People like Bill Clinton helped rehabilitate Mr. Bush with collaborative projects and joint appearances. The Bush Presidential library is thriving without mention of his and Mr. Cheney’s war crimes.
Over and over again, as reported in the Wall Street Journal, the New York Times, the Washington Post, and CBS’s Sixty Minutes, corporate crime, violence and fraud do not result in punishment. All too often the rewards and luxuries accorded to these powerful executives continue unabated.
Even when the Justice Department occasionally nails a big drug company for crimes costing thousands of lives and billions of dollars, “deferred prosecution agreements” let the bosses off and allow the companies themselves to get away with fines that appear large but are far less than the ill-gotten gains that finally caught the attention of the underfunded Department’s prosecutors.
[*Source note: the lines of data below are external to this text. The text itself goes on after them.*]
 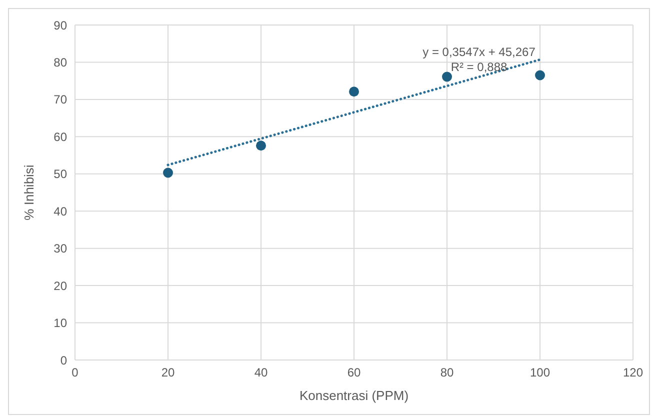 What do you see at coordinates (76, 373) in the screenshot?
I see `x-tick-label: 0` at bounding box center [76, 373].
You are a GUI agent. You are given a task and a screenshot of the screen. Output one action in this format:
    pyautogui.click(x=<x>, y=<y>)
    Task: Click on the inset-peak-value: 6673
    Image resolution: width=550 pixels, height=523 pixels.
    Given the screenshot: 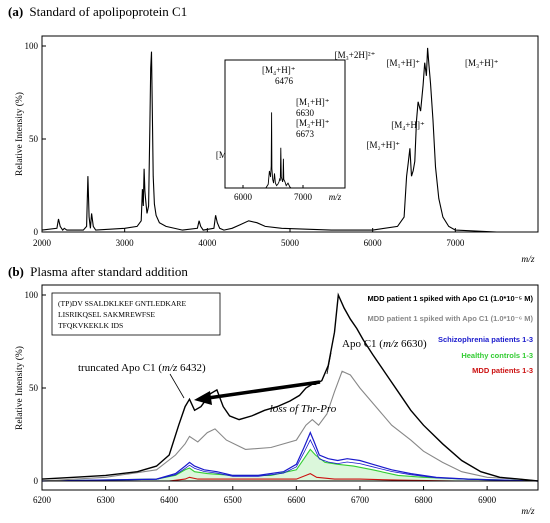 What is the action you would take?
    pyautogui.click(x=306, y=134)
    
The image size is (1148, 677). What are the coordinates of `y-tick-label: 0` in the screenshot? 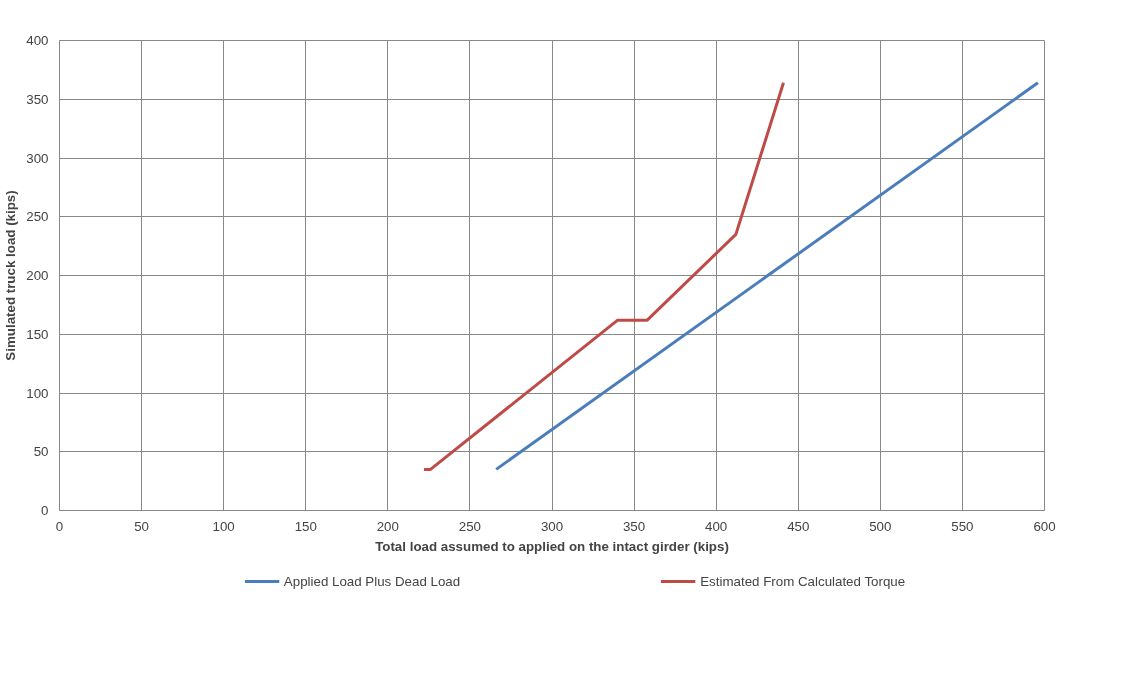 It's located at (45, 510).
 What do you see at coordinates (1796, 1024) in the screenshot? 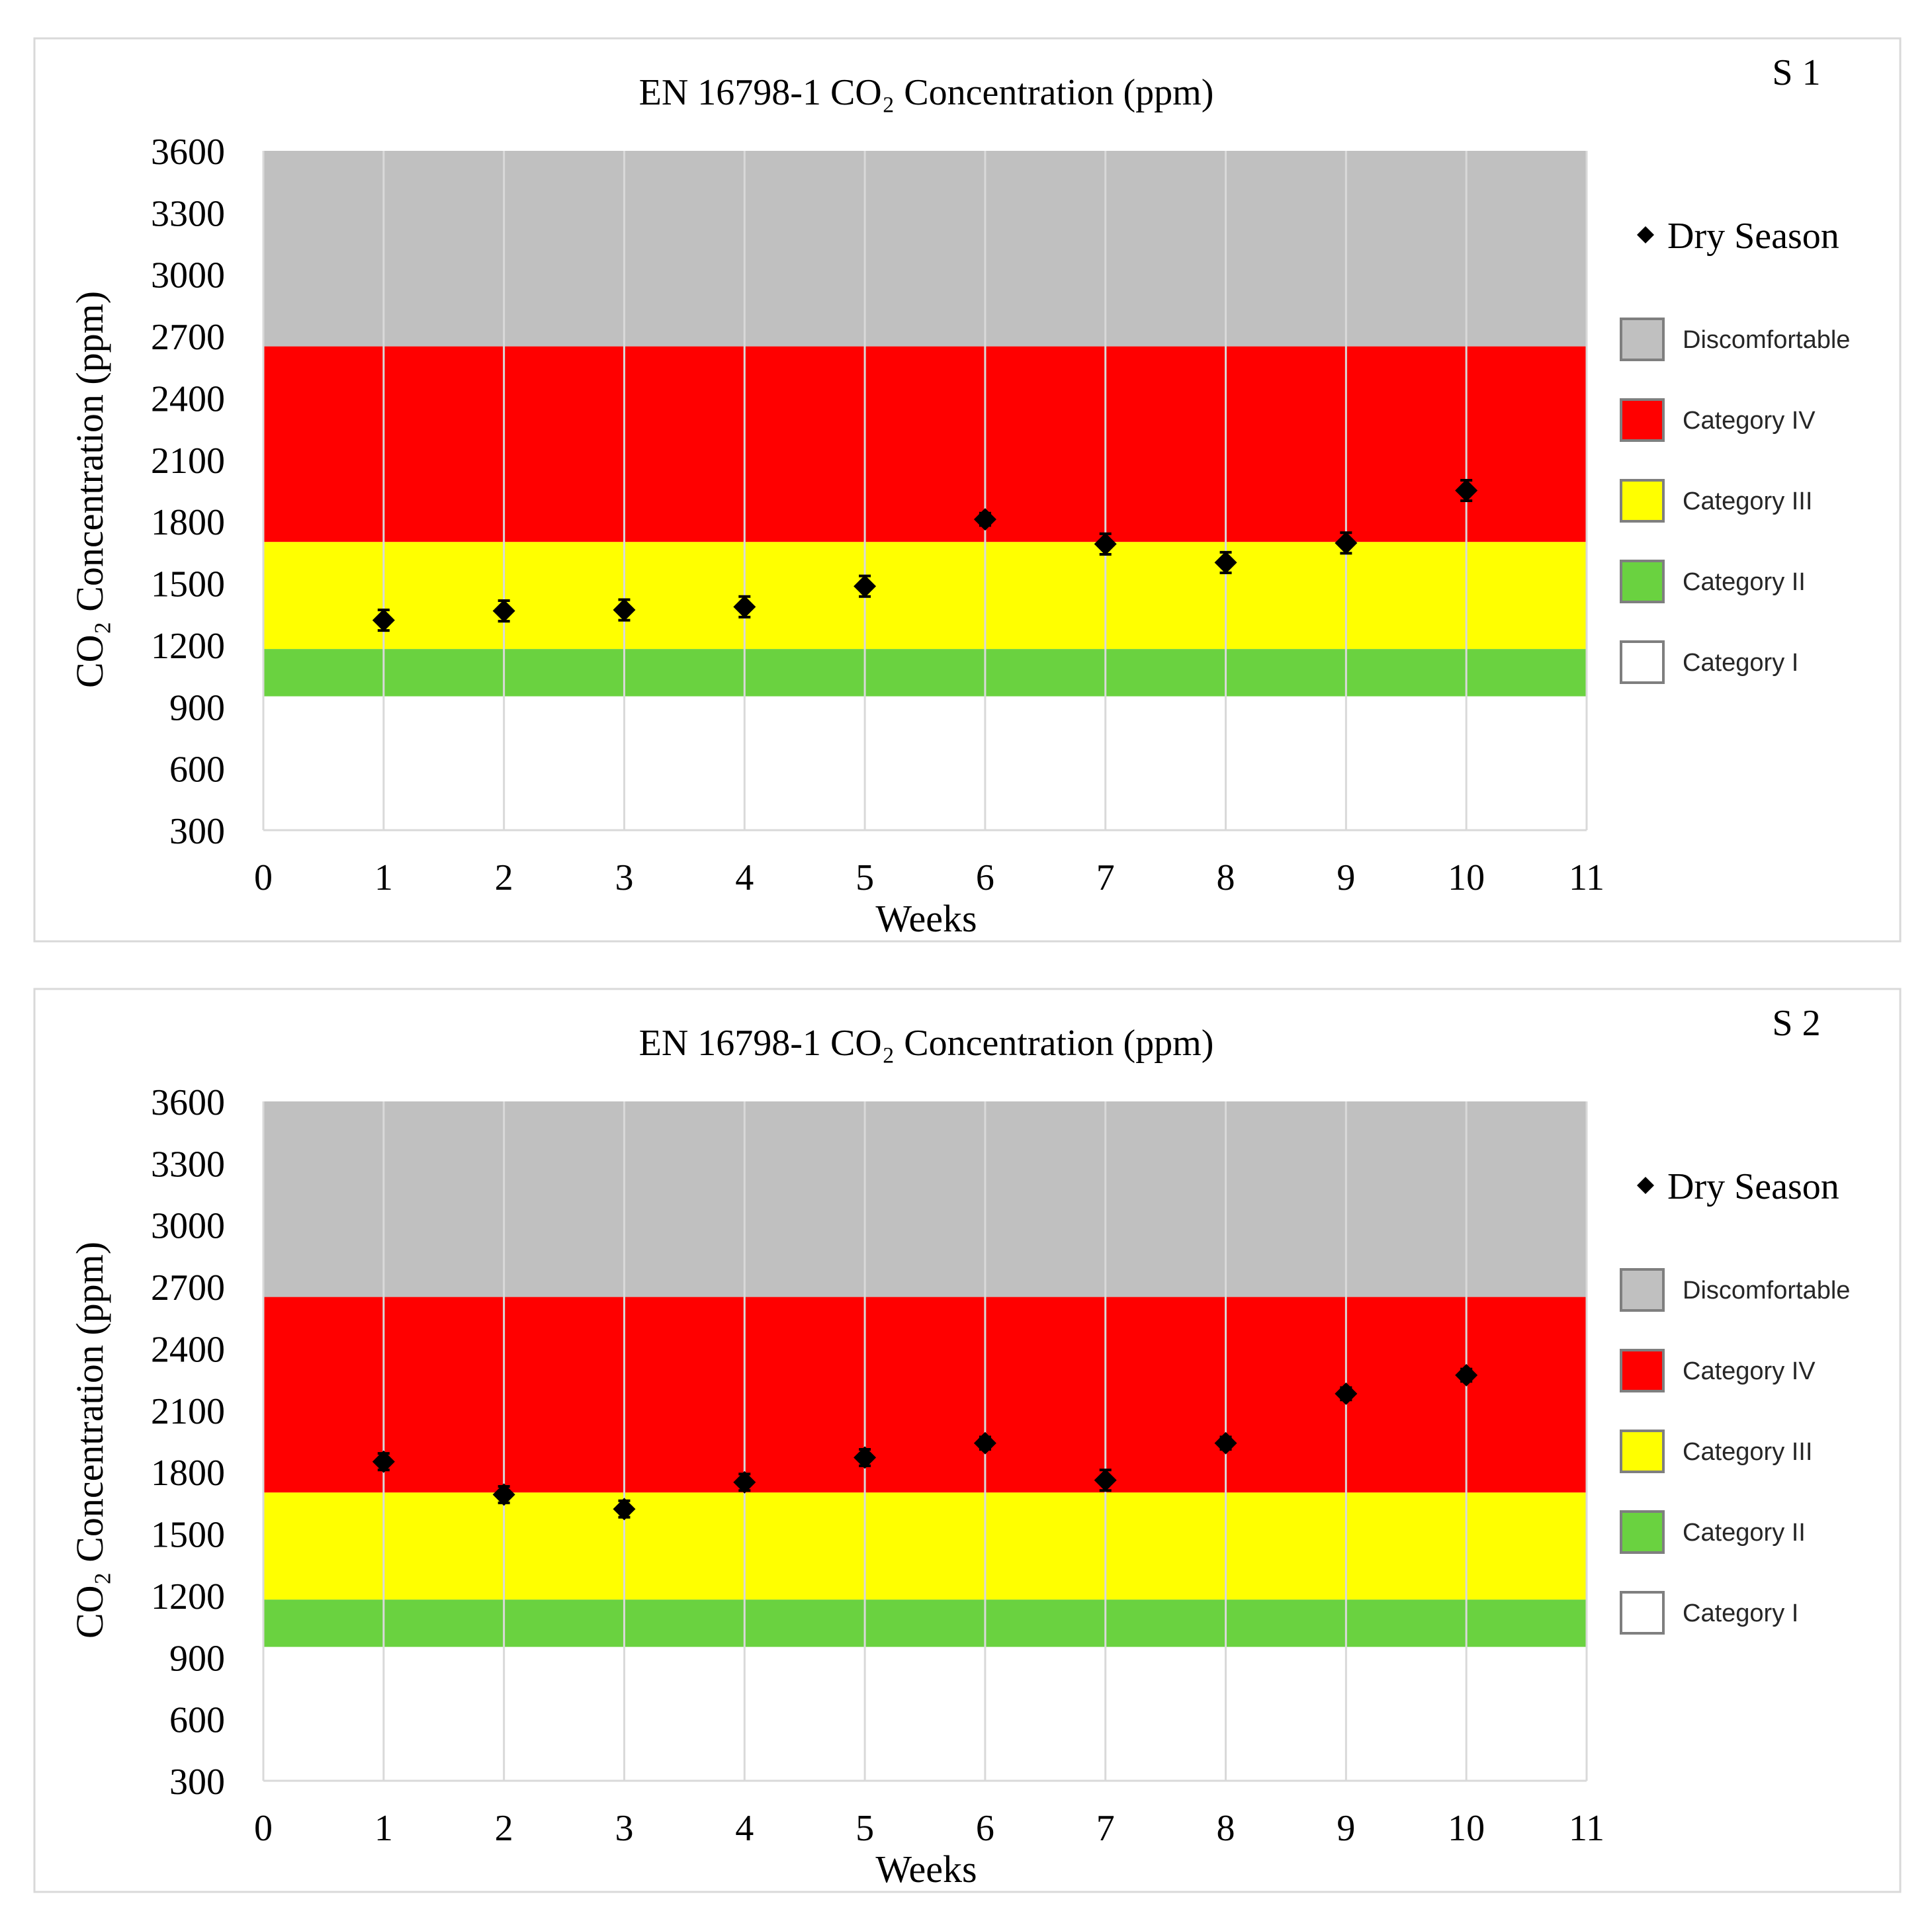
I see `panel-label: S 2` at bounding box center [1796, 1024].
In 2011 I filled a book titled Getting Steamed to Overcome Corporatism with dozens of documented corporate crimes that ultimately resulted in a little bad publicity, some fines and infrequent enforcement actions, but no real justice. But in all of the many egregious accounts detailed in Getting Steamed, did the business bosses lose their jobs, their retirement, even the esteem of their colleagues, as a result of their chronic predation? Very rarely.
With over 450,000 Americans dying every year from tobacco-related diseases and with documentation piling up on how these tobacco titans deliberately marketed cigarettes to youngsters to hook them for life, none of these company officials went to jail or were even personally fined. Remember the celebrated Congressional hearings when about a dozen tobacco executives, under oath, said they didn’t believe there was a connection between their heavily promoted products and disease? There was no prosecution for perjury then or later when it became abundantly clear these executives knew all about the health impacts from evidence inside the companies.
The same impunity and immunity attached to the asbestos and lead manufacturers whose bosses knew for decades of the lethal impacts on millions of their long suffering victims.
So why the difference? The sexual harassment reactions came because the perpetrators had done demonstrable damage—to their victims, to the cultures of their workplaces, to productivity, and, of course, to the public relations of the organizations writ large. Weren’t the companies that brought about the recession or criminally destroyed lives also afraid of losing sales and talent if they didn’t rid themselves of the culpable perpetrators?
One difference may be that the evicted sexual assaulters did their deeds personally and directly, unlike the more remote corporate bosses or even middle management, their crimes more abstract within the enormity of the bureaucratic machines that they’ve rigged to avoid accountability. The other difference is that the public outrage was more personal and intense over the high-profile victims in the Hollywood episodes, which set the level of high media visibility. But what are the other factors at work?